Kings - and Queens for that matter - have not traditionally been loving, kind, fair folk. More often than not, we learn that they have benefitted richly while others have suffered. More often than not, we learn that they were (or are) wholly unable to be good, just rulers. More often than not we can refer back to "absolute power corrupts absolutely," or to some Orwellian image of power. So for us as Anglicans, for whom that third leg of the stool - reason or experience - is very important, that paradigm of king and kingdom just doesn't seem like Jesus.
Because it's not.
When we think about Jesus, if we're honest with ourselves, we're thinking about someone who was nothing like these kings and queens of the past. Instead, Jesus is someone who touched and healed lepers; who ate with tax collectors and prostitutes; who healed the sick; fed the hungry; and generally broke all kinds of rules about what was socially acceptable. This is someone who, in Matthew's Gospel, refers to "the least of these" as either his "brothers" or "members of my family," depending on your translations (brother is more accurate). This is someone who doesn't put distance between himself and the poor, the outcast, or the oppressed, but instead goes out to meet them and welcome them in.

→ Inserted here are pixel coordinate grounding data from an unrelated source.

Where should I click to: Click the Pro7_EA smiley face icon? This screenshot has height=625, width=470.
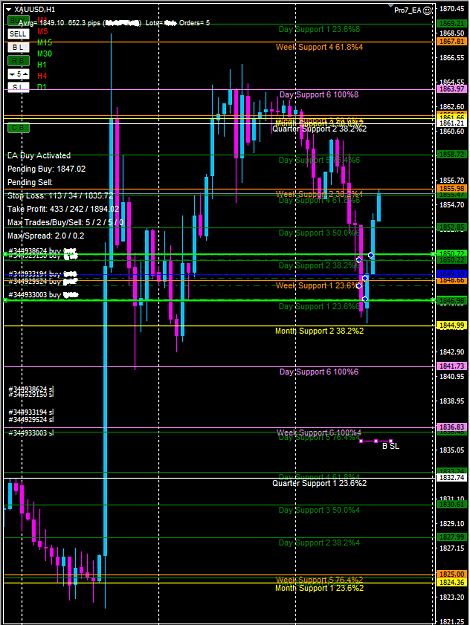point(427,11)
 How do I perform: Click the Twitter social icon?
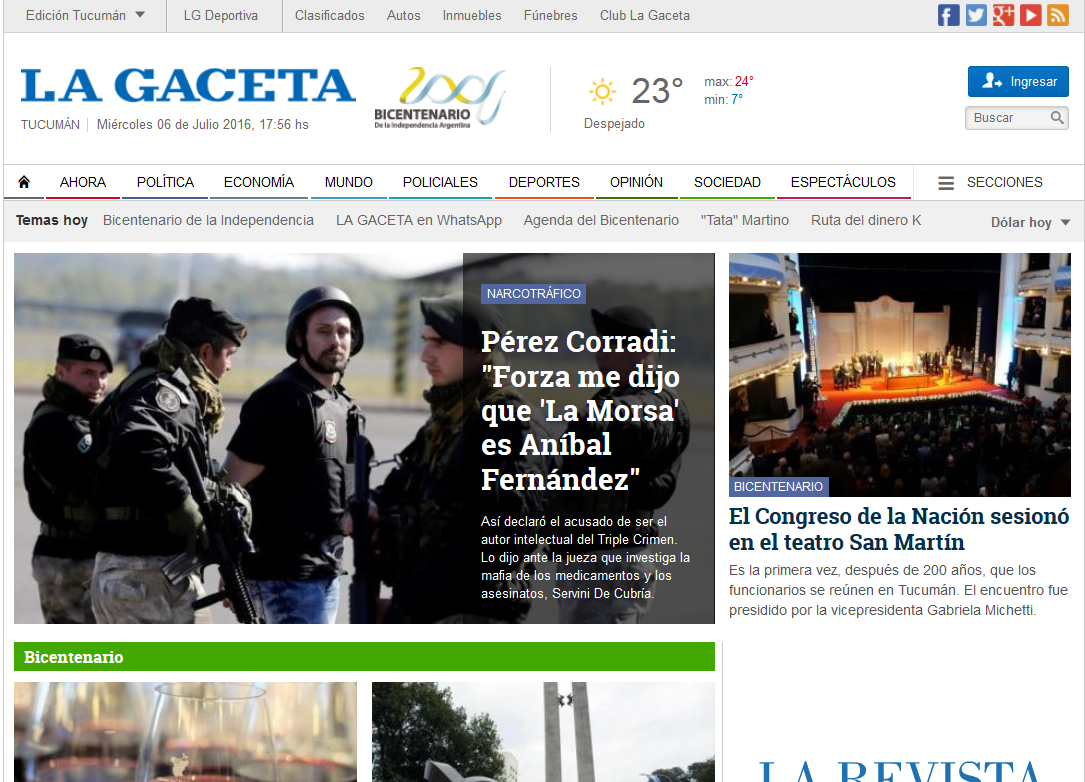point(976,15)
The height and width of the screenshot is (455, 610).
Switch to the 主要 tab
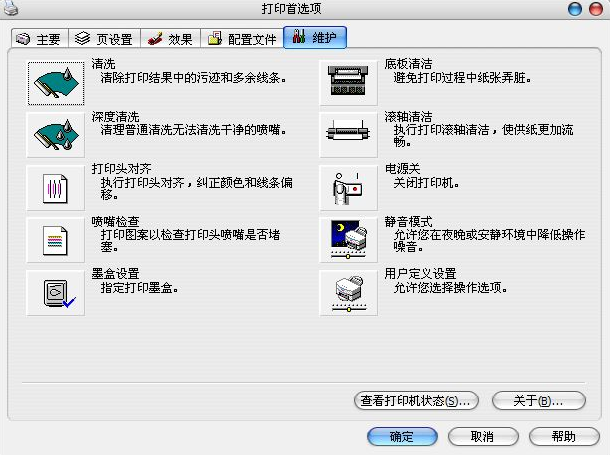[39, 40]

If we are to be his sheep, part of his flock, members of his kingdom, then it's reasonable to expect that this is what we ought to do, too. That we ought to disregard social practice as much as he did. It's reasonable to expect that in this kingdom - where Christ is king - that life looks different. It's reasonable to expect that it is a place where everyone is fed, where everyone is loved, and where everyone has what they need.

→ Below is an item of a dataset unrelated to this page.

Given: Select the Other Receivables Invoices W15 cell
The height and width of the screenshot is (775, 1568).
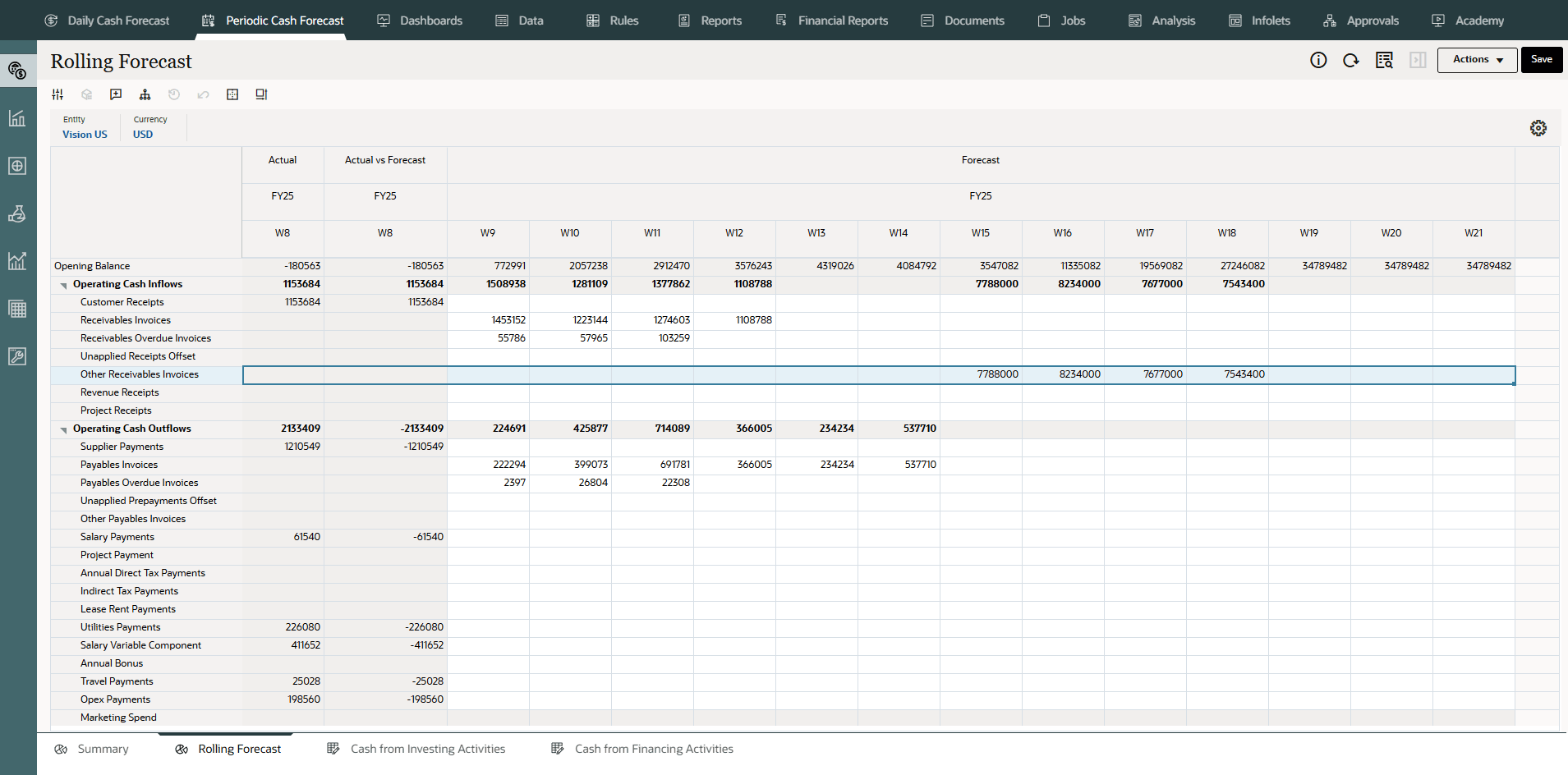Looking at the screenshot, I should (x=981, y=374).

I don't love the paradigm of king and kingdom. But I do love Jesus - who rules over us with a love that constantly calls us out. Out of our comfort zones; out of the doors of the church; out of our patterns of life - and into the presence and the lives of other people - so that we might seek and serve Christ in each one of them. So that we can help to build the kingdom now. A place that is a little more just - and peaceful - and loving each day - because we, ourselves, are working to be just a little more just, peaceful, and loving each day in our own words and actions.
This is not a King who came to sit on a distant throne - but one who comes near to us; who touches us, waits with us, and dies for us.
Take my heart, it is thine own, it shall be thy royal throne.